Problem to solve:
At the line that includes "The image size is (898, 674).", begin writing out the entries below exactly, and continue through the last line without adding anything.

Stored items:
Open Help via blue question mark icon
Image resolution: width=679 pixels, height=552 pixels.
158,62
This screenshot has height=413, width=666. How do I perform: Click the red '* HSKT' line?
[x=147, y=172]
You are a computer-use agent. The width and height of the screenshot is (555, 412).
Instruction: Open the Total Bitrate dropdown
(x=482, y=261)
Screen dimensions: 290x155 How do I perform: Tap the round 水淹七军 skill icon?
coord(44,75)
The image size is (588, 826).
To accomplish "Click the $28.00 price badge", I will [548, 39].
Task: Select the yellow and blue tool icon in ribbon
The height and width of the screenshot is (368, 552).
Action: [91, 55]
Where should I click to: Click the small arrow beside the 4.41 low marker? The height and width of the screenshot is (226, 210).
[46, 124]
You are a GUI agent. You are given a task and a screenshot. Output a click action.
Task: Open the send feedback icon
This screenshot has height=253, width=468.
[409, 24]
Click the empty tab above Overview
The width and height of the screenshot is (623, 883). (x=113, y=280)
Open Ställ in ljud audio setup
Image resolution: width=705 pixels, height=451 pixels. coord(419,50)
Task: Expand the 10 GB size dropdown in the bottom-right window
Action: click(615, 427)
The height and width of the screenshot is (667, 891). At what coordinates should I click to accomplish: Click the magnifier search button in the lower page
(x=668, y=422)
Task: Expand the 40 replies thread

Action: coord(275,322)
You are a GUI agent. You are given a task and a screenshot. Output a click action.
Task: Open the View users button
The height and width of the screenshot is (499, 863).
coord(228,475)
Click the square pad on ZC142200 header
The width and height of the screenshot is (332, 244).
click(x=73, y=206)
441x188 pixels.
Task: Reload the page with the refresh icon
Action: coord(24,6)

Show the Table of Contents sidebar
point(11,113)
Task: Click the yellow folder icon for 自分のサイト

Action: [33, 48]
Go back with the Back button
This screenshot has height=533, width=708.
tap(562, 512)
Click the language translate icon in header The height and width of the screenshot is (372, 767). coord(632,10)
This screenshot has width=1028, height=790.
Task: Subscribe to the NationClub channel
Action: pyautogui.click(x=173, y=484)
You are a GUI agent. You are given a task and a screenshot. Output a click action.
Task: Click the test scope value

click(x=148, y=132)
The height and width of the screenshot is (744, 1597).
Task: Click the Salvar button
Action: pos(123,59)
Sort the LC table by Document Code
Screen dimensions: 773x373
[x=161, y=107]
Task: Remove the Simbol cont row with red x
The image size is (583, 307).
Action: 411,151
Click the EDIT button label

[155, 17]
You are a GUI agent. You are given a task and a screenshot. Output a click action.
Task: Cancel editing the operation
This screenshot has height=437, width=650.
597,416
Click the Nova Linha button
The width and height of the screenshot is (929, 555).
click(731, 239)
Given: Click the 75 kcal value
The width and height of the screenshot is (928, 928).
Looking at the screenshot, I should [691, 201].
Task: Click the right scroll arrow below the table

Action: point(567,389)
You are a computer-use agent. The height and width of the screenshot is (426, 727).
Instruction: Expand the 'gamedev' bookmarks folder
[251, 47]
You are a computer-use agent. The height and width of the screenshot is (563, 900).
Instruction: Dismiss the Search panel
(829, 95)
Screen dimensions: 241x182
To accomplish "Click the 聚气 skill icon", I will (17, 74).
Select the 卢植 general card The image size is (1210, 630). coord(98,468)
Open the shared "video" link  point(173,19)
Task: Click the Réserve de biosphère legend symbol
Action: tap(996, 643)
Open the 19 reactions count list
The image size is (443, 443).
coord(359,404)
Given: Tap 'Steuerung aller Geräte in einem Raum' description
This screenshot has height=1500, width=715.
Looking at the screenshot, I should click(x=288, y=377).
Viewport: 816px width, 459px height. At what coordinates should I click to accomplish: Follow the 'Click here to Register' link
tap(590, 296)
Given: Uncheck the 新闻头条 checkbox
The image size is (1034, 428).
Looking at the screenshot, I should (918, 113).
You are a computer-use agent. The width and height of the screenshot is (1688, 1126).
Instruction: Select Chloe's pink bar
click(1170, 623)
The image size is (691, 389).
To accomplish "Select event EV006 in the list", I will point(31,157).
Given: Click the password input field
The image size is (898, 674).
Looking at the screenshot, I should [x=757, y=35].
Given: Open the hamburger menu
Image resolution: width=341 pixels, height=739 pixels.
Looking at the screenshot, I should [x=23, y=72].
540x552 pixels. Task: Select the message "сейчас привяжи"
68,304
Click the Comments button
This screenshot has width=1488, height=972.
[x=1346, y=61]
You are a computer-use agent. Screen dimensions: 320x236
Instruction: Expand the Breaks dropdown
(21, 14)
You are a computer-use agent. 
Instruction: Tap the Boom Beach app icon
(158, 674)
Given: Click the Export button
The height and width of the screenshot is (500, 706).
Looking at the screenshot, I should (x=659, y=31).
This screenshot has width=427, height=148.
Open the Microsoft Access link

Task answer:
The image size is (898, 674).
Looking at the screenshot, I should [x=757, y=35].
Given: Open the hamburger menu
Image resolution: width=341 pixels, height=739 pixels.
Looking at the screenshot, I should [x=23, y=72].
540x552 pixels. Task: Select the message "сейчас привяжи"
68,304
Click the Comments button
This screenshot has width=1488, height=972.
[x=1346, y=61]
You are a computer-use agent. Screen dimensions: 320x236
Instruction: Expand the Breaks dropdown
(21, 14)
You are a computer-use agent. 
Instruction: Tap the Boom Beach app icon
(158, 674)
Given: Click the Export button
The height and width of the screenshot is (500, 706).
Looking at the screenshot, I should (x=659, y=31).
This screenshot has width=427, height=148.
Open the Microsoft Access link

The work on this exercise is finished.